--- Quoted passage ---

The bleeding tendency in DHF therefore has at least two contributing auto-antibody mechanisms that may compound each other: thrombocytopenia (quantitative platelet deficit) and hyperfibrinolysis (qualitative coagulation factor dysfunction). In clinical DHF, both are typically present, making it difficult to determine which is dominant in any individual case.

Vaccine design implication

Since dengue vaccine designers should avoid epitopes that mimic coagulation factors, the prM, E, and NS1 sequences that share homology with coagulation factors are candidate exclusion targets — complementing the already-identified P311–330 NS1 exclusion for anti-PDI autoantibody risk (see NS1 Molecular Mimicry in Dengue, Dengue Vaccine Candidates).

Contradictions & Debates

  • scFv vs. polyclonal antibodies: The Chuang 2014 scFv studies demonstrate coagulation interference in vitro with engineered monoclonal fragments. Whether natural polyclonal anti-dengue antibodies achieve sufficient anti-plasminogen/anti-fibrinogen titres to reproduce these effects in vivo is not established.
  • DIC vs. non-DIC classification in dengue: The haemostatic profile of DHF resembles but does not fully meet criteria for classic disseminated intravascular coagulation (DIC). The profibrinolysis/hyperfibrinolysis model provides an alternative mechanistic explanation for the coagulopathy distinct from classic DIC — potentially resolving the diagnostic debate.

---

Exercise set |
1 > Translate this sentence from the passage on dengue coagulopathy into German: "Whether natural polyclonal anti-dengue antibodies achieve sufficient anti-plasminogen/anti-fibrinogen titres to reproduce these effects in vivo is not established."
2 > Pick up the passage on dengue coagulopathy after its last sentence and carry it forward.

--- Dataset content ---

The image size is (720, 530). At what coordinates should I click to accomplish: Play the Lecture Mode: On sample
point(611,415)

---
--- Dataset content ---

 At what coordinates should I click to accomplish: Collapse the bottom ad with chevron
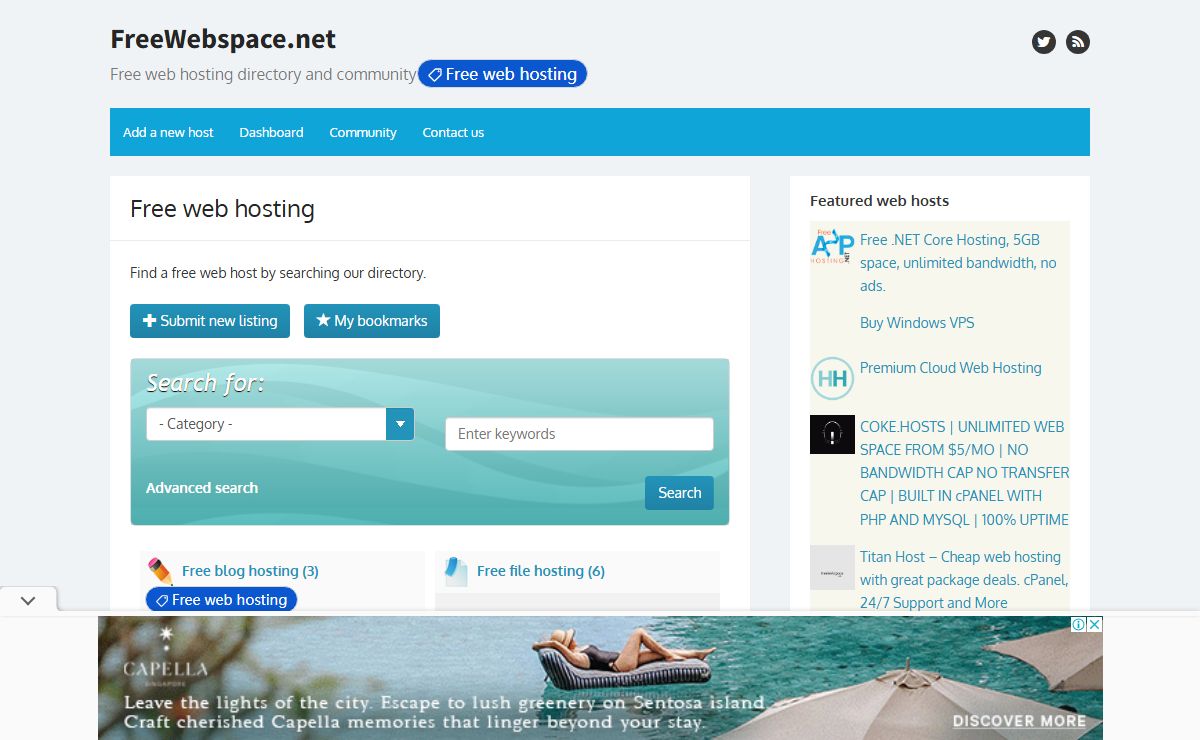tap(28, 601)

---

Task responses |
1 > Ob natürliche polyklonale Anti-Dengue-Antikörper ausreichende Anti-Plasminogen-/Anti-Fibrinogen-Titer erreichen, um diese Effekte in vivo zu reproduzieren, ist nicht geklärt.

2 >
  • Relative contribution vs. direct NS1 effects: sNS1 also directly inhibits prothrombin activation and prolongs APTT (Guzman2016). Whether the auto-antibody-mediated mechanism is additive, redundant, or dominant relative to direct NS1 coagulation effects has not been disentangled clinically.

Sources

  • Lin2011 - Molecular Mimicry Virus Host Dengue Pathogenesis (WGNGCG E protein motif homology to coagulation factors XI, X, IX, VII, thrombin, plasminogen, tPA; anti-E Abs inhibit plasmin; 12 DENV sequence regions with coagulation homology; NCKU Taiwan)
  • Guzman2016 - Dengue Infection (direct NS1 coagulation effects: sNS1-thrombin binding in vivo; APTT as strongest vascular permeability correlate; glycocalyx heparan sulfate shedding anticoagulant contribution; clinical coagulopathy markers in DHF)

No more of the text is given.